### Task prompt
Render everything in the listing from the line containing "Point to the" down to the line containing "Pick the word", both included, as a JSON list of strings with one string per line and blank lines omitted.
Start Records for the exercise
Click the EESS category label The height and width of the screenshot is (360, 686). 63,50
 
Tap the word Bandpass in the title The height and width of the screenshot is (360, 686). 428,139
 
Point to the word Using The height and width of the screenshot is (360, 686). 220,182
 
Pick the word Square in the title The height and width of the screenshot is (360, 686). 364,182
End Records for the exercise
Start Records for the exercise
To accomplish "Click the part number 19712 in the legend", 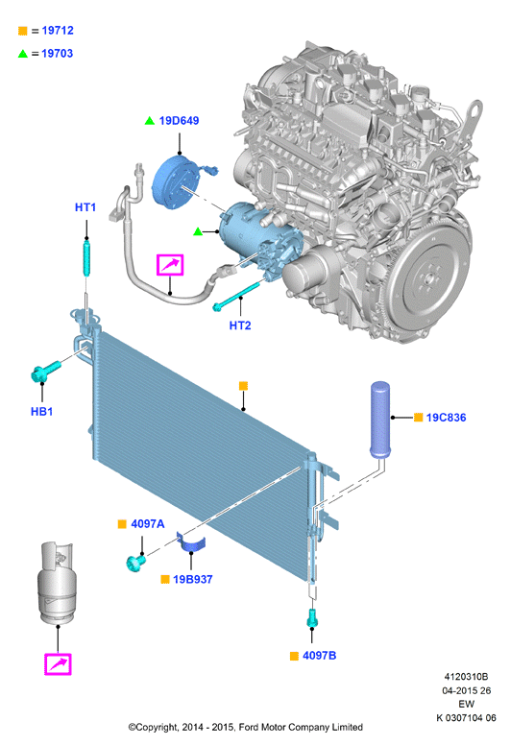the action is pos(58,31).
End Records for the exercise
Start Records for the exercise
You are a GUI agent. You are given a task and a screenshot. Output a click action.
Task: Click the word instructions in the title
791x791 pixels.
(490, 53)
End Records for the exercise
### Reply
[
  "Point to the word Using The height and width of the screenshot is (360, 686). 220,182",
  "Pick the word Square in the title The height and width of the screenshot is (360, 686). 364,182"
]